### Teks untuk Ditelaah

= = =

Penelitian klinis dan tinjauan literatur menunjukkan dysmenorrhea memengaruhi kemampuan berfungsi sehari-hari dan partisipasi pada kegiatan akademik maupun sosial, sehingga istirahat (termasuk berbaring) sering kali merupakan strategi adaptif untuk mengelola gejala.

Prostaglandin, zat kimia yang memicu kontraksi–meningkat drastis pada awal haid dan menjadi penyebab utama nyeri perut, pegal, pusing, hingga kelelahan berat. Sebuah riset oleh Royal College of Obstetricians and Gynaecologists (RCOG) menunjukkan bahwa lebih dari 50% perempuan mengalami nyeri menstruasi yang cukup parah hingga mengganggu aktivitas harian, dan sekitar 20% mengalami tingkat nyeri yang membuat mereka sulit beraktivitas normal.

= = =

[Data grounding tangkapan layar]
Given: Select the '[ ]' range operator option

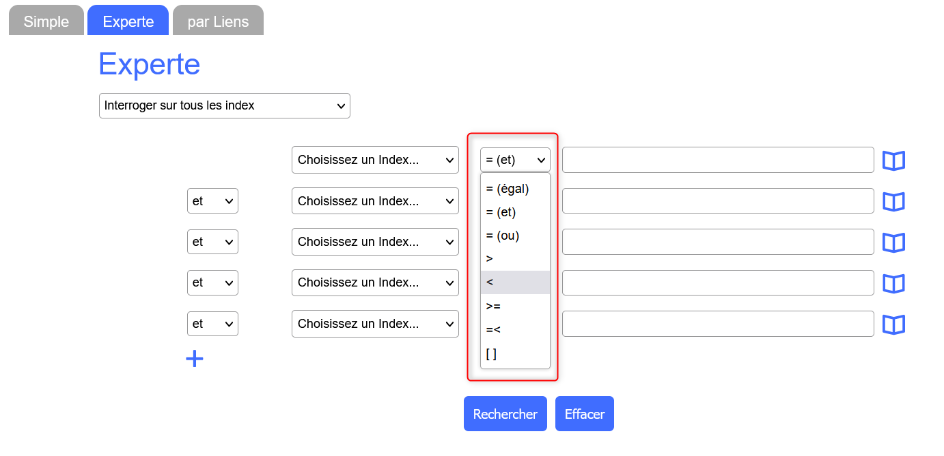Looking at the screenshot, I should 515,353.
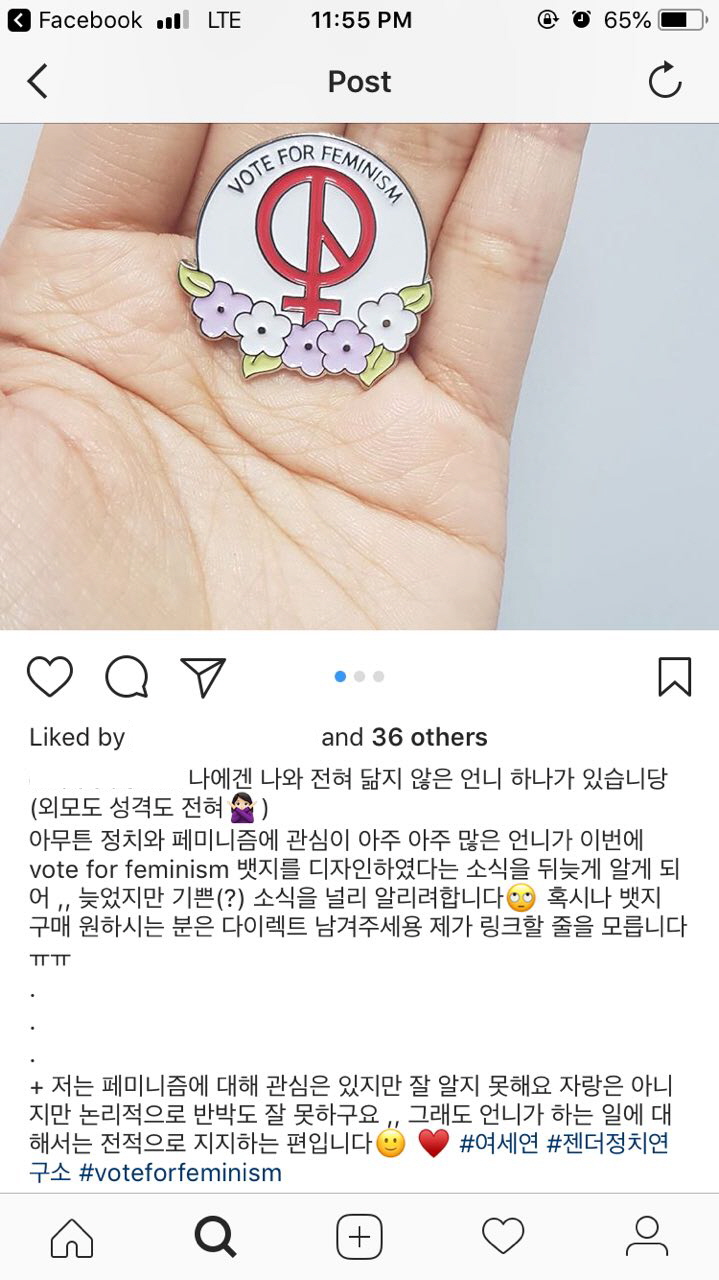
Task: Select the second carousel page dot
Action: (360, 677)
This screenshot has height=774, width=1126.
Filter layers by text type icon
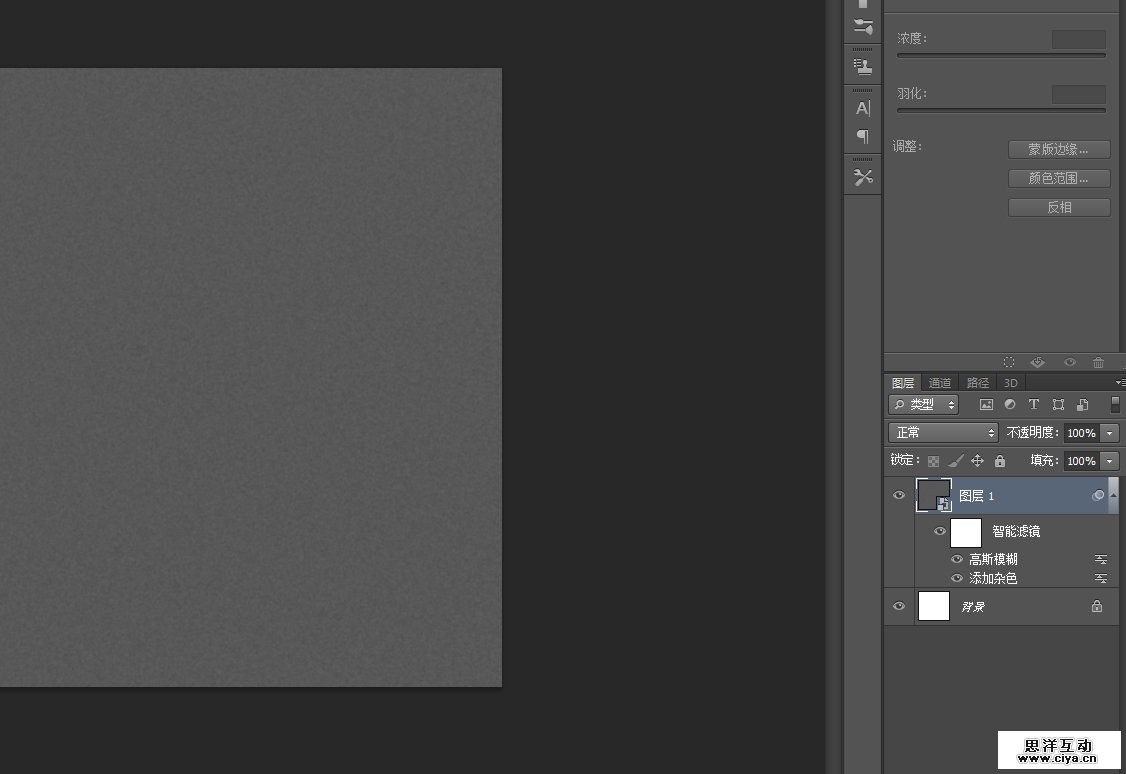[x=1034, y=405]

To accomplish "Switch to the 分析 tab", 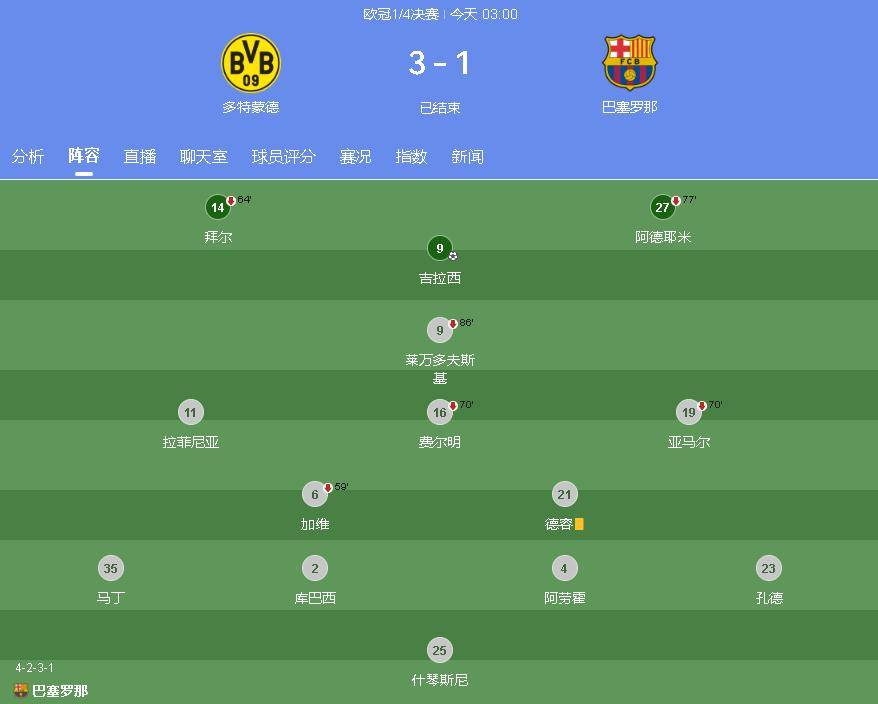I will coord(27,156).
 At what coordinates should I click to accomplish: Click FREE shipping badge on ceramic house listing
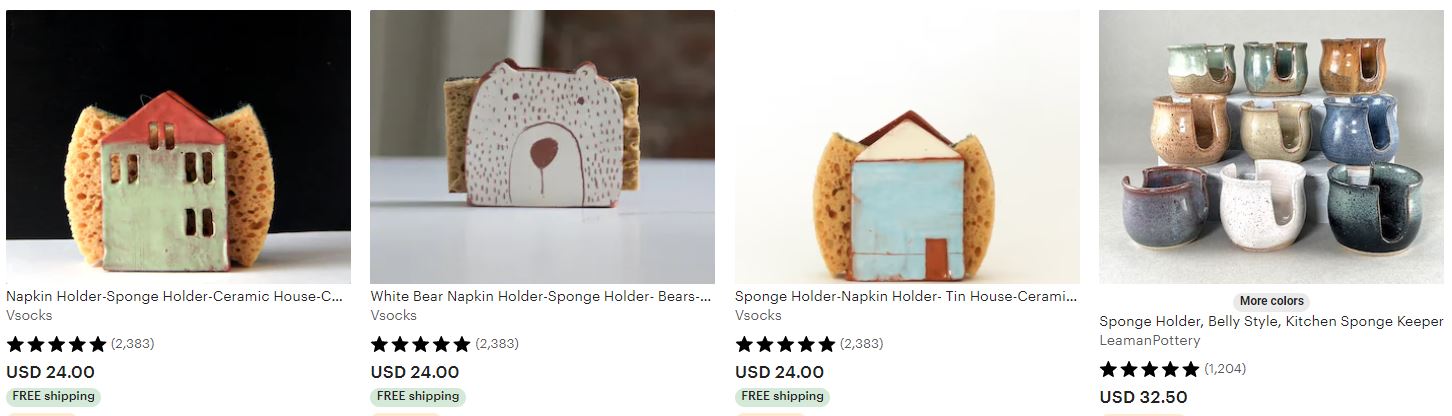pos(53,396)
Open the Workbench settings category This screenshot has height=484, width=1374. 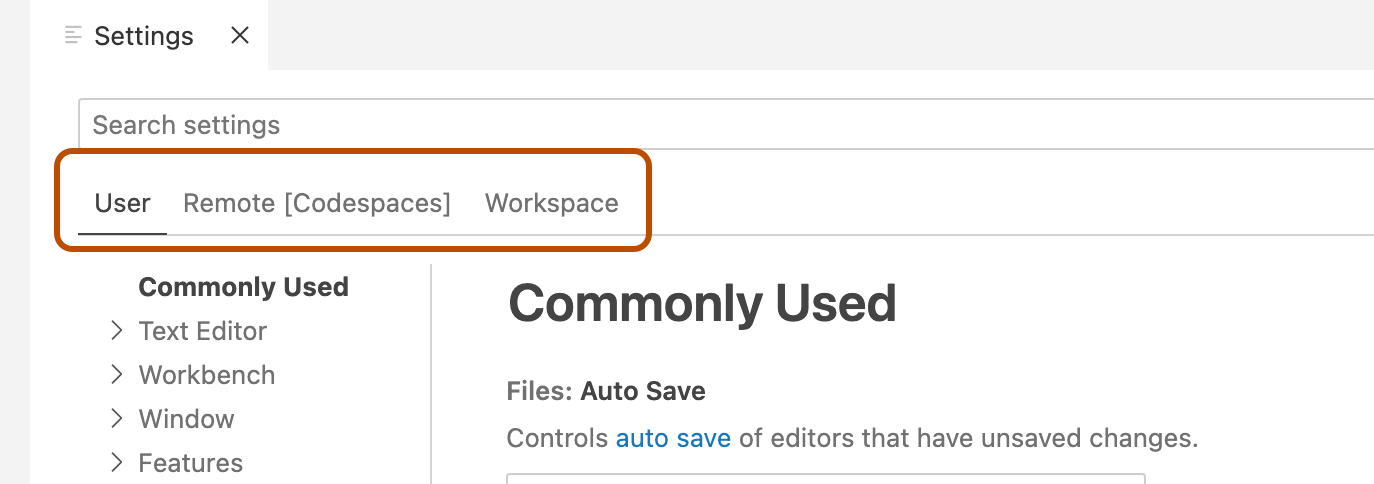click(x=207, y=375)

= = =

### Tugas
[1] Salin dengan persis bagian teks tentang nyeri haid yang dimulai dari "Penelitian klinis dan" dan berlanjut sampai "sulit beraktivitas normal.".
[2] Jawab pertanyaan berikut berdasarkan teks tentang nyeri haid:
(a) Zat kimia apa yang memicu kontraksi dan meningkat drastis pada awal haid?
(b) Menurut riset RCOG, berapa persen perempuan yang mengalami nyeri menstruasi cukup parah hingga mengganggu aktivitas harian?
(c) Strategi adaptif apa yang sering dipakai untuk mengelola gejala dysmenorrhea?
[3] Sebutkan semua keluhan yang menurut teks tentang nyeri haid disebabkan oleh peningkatan prostaglandin.
Jawablah hanya berdasarkan teks tentang nyeri haid.

### Jawaban per Tugas
[1]
Penelitian klinis dan tinjauan literatur menunjukkan dysmenorrhea memengaruhi kemampuan berfungsi sehari-hari dan partisipasi pada kegiatan akademik maupun sosial, sehingga istirahat (termasuk berbaring) sering kali merupakan strategi adaptif untuk mengelola gejala.

Prostaglandin, zat kimia yang memicu kontraksi–meningkat drastis pada awal haid dan menjadi penyebab utama nyeri perut, pegal, pusing, hingga kelelahan berat. Sebuah riset oleh Royal College of Obstetricians and Gynaecologists (RCOG) menunjukkan bahwa lebih dari 50% perempuan mengalami nyeri menstruasi yang cukup parah hingga mengganggu aktivitas harian, dan sekitar 20% mengalami tingkat nyeri yang membuat mereka sulit beraktivitas normal.

[2]
(a) Prostaglandin.
(b) Lebih dari 50%.
(c) Istirahat, termasuk berbaring.

[3] Nyeri perut, pegal, pusing, kelelahan berat